À Dakar, ce dernier est sur le point d’obtenir la concession de deux blocs offshore à potentiel pétrolier ou gazier. En janvier 2012, Wong Joon Kwang, directeur général et actionnaire unique de Petro-Tim Limited (créée pour l’occasion), conclut avec les autorités sénégalaises deux contrats de recherche et de partage de production (CRPP) pour les blocs Saint-Louis profond et Cayar profond. Le directeur général de Petrosen (Société des pétroles du Sénégal), le ministre de l’Énergie – Karim Wade – et le président Abdoulaye Wade cosignent les documents.

Officiellement, Frank Timis n’est pas impliqué dans l’opération, mais il joue les facilitateurs. À quelques semaines de la présidentielle, il recherche un homme de confiance à Dakar pour gérer la filiale sénégalaise qu’Eddie Wong est tenu de créer dans le cadre de ces contrats. Pierre Goudiaby Atepa lui recommande Aliou Sall, qui « parle parfaitement l’anglais, connaît les circuits économiques et a le bon profil ».

« C’est moi qui ai organisé à Dakar le rendez-vous lors duquel Frank a proposé à Aliou de prendre en charge la filiale de Petro-Tim Ltd », reconnaît l’architecte. Aliou Sall confirme, sans toutefois parvenir à expliquer pourquoi Frank Timis et Eddie Wong se sont tournés vers lui alors qu’il était dépourvu d’expérience dans le pétrole ou dans la gestion d’entreprises. « Timis m’a demandé d’aider Eddie Wong à s’installer », élude-t‑il.

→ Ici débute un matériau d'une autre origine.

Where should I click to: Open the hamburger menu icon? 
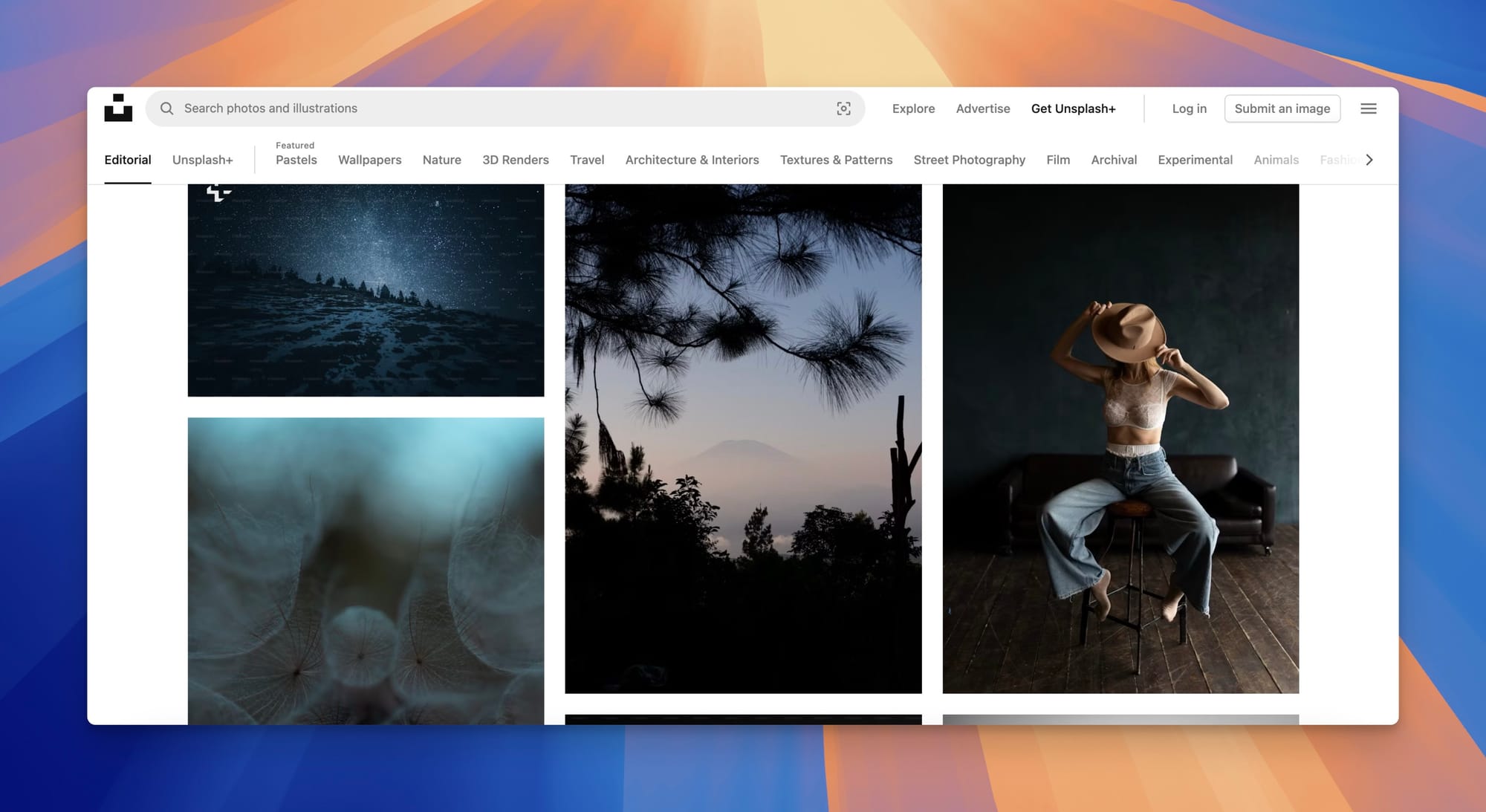(1368, 108)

Au cœur d’un conflit d’intérêts

Une fois élu, en mars 2012, Macky Sall trouve sur son bureau, parmi d’autres dossiers lancés par le régime précédent, celui de Petro-Tim. Le 19 juin 2012, au nom de la continuité de l’État, il signe les décrets avalisant la concession d’exploration accordée à Eddie Wong. Le nouveau président est alors informé que son frère s’apprête à être nommé gérant de Petro-Tim Sénégal, la filiale sénégalaise de Petro-Tim Ltd, qui sera créée à Dakar le 9 juillet suivant, avec un capital de 10 millions de F CFA. Bien que Macky Sall ne soit pas à l’origine du contrat, la présence de son frère dans l’organigramme aiguise les soupçons d’un possible conflit d’intérêts.